▶ **SUPPLIED PASSAGE**:
**********

[jira] [Updated] (HIVE-4968) When deduplicate multiple SelectOperators, we should update RowResolver accordinly

Phabricator (JIRA) Wed, 31 Jul 2013 14:08:06 -0700

     [ 
https://issues.apache.org/jira/browse/HIVE-4968?page=com.atlassian.jira.plugin.system.issuetabpanels:all-tabpanel
 ]


Phabricator updated HIVE-4968:
------------------------------

    Attachment: HIVE-4968.D11901.1.patch

yhuai requested code review of "HIVE-4968 [jira] When deduplicate multiple 
SelectOperators, we should update RowResolver accordinly".

Reviewers: JIRA

Merge remote-tracking branch 'origin/trunk' into HIVE-4968

SELECT tmp3.key, tmp3.value, tmp3.count
FROM (SELECT tmp1.key as key, tmp1.value as value, tmp2.count as count
      FROM (SELECT key, value
            FROM src) tmp1
      JOIN (SELECT count(*) as count
            FROM src) tmp2
      ) tmp3;

The plan is executable.

SELECT tmp3.key, tmp3.value, tmp3.count
FROM (SELECT tmp1.key as key, tmp1.value as value, tmp2.count as count
      FROM (SELECT *
            FROM src) tmp1
      JOIN (SELECT count(*) as count
            FROM src) tmp2
      ) tmp3;

The plan is executable.

SELECT tmp4.key, tmp4.value, tmp4.count
FROM (SELECT tmp2.key as key, tmp2.value as value, tmp3.count as count
      FROM (SELECT *
            FROM (SELECT key, value
                  FROM src) tmp1 ) tmp2
      JOIN (SELECT count(*) as count
            FROM src) tmp3
      ) tmp4;

The plan is not executable.

**********

▶ **ITEMS**:
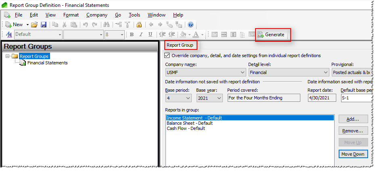Expand the Detail level dropdown
Screen dimensions: 377x171
(325, 73)
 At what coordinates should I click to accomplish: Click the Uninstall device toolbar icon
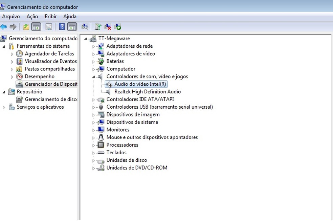108,27
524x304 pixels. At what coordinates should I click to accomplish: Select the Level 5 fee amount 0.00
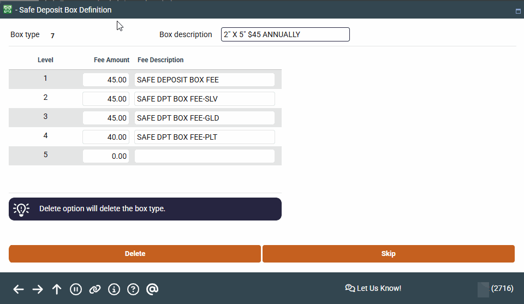point(106,156)
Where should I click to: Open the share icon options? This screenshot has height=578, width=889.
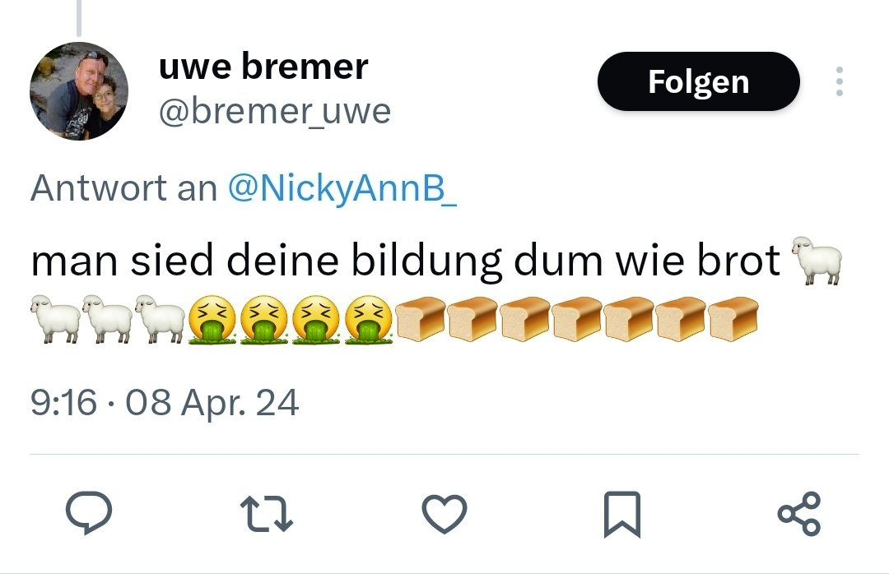tap(798, 514)
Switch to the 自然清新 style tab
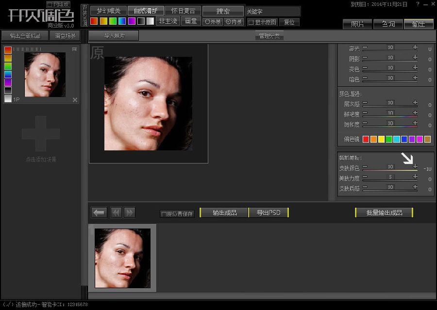 (145, 11)
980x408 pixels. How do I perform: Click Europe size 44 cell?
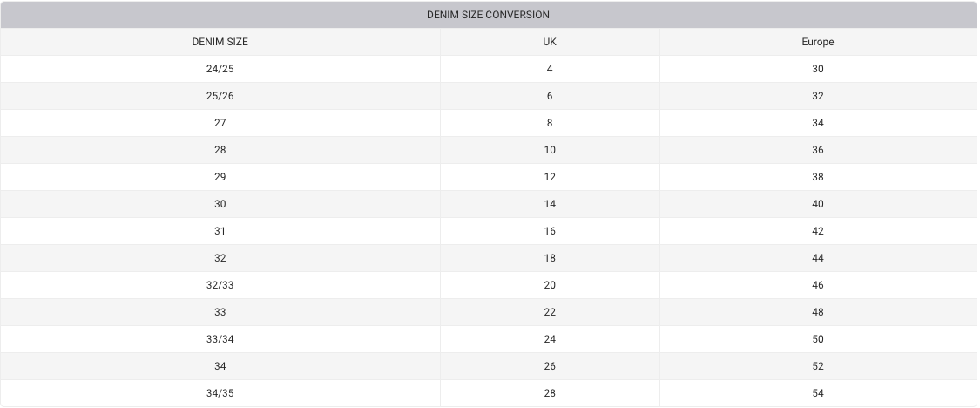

**********

▶ **SET TASK A**: In the HIVE-4968 update, what is the name of the attached patch file?
▶ **SET TASK B**: Output the part of the HIVE-4968 update between "SELECT tmp4.key, tmp4.value, tmp4.count" and "is not executable.", inclusive.
▶ **SET TASK C**: Pick up the HIVE-4968 update where it stops and continue it.
The records are separate material, unrelated to the HIVE-4968 update.

▶ **REPLY A**: HIVE-4968.D11901.1.patch

▶ **REPLY B**:
SELECT tmp4.key, tmp4.value, tmp4.count
FROM (SELECT tmp2.key as key, tmp2.value as value, tmp3.count as count
      FROM (SELECT *
            FROM (SELECT key, value
                  FROM src) tmp1 ) tmp2
      JOIN (SELECT count(*) as count
            FROM src) tmp3
      ) tmp4;

The plan is not executable.

▶ **REPLY C**:
The plan related to the MapJoin is

 Stage: Stage-5
    Map Reduce Local Work
      Alias -> Map Local Tables:
        tmp4:tmp2:tmp1:src
          Fetch Operator
            limit: -1
      Alias -> Map Local Operator Tree:
        tmp4:tmp2:tmp1:src
          TableScan
            alias: src
            Select Operator
              expressions:
                    expr: key
                    type: string
                    expr: value
                    type: string
              outputColumnNames: _col0, _col1
              HashTable Sink Operator
                condition expressions:
                  0
                  1 {_col0}
                handleSkewJoin: false
                keys:
                  0 []
                  1 []
                Position of Big Table: 1

  Stage: Stage-4
    Map Reduce
      Alias -> Map Operator Tree:
        $INTNAME
            Map Join Operator
              condition map:
                   Inner Join 0 to 1
              condition expressions:
                0
                1 {_col0}
              handleSkewJoin: false
              keys:
                0 []
                1 []
              outputColumnNames: _col2
              Position of Big Table: 1
              Select Operator
                expressions:
                      expr: _col0
                      type: string
                      expr: _col1
                      type: string
                      expr: _col2
                      type: bigint
                outputColumnNames: _col0, _col1, _col2
                File Output Operator
                  compressed: false
                  GlobalTableId: 0
                  table:
                      input format: org.apache.hadoop.mapred.TextInputFormat
                      output format: 
org.apache.hadoop.hive.ql.io.HiveIgnoreKeyTextOutputFormat
      Local Work:
        Map Reduce Local Work

The outputColumnNames of MapJoin is '_col2'. But it should be '_col0, _col1, 
_col2'

TEST PLAN
  EMPTY

REVISION DETAIL
  https://reviews.facebook.net/D11901

AFFECTED FILES
  ql/src/java/org/apache/hadoop/hive/ql/optimizer/NonBlockingOpDeDupProc.java
  ql/src/java/org/apache/hadoop/hive/ql/parse/ParseContext.java
  ql/src/test/queries/clientpositive/nonblock_op_deduplicate.q
  ql/src/test/results/clientpositive/nonblock_op_deduplicate.q.out

MANAGE HERALD RULES
  https://reviews.facebook.net/herald/view/differential/

WHY DID I GET THIS EMAIL?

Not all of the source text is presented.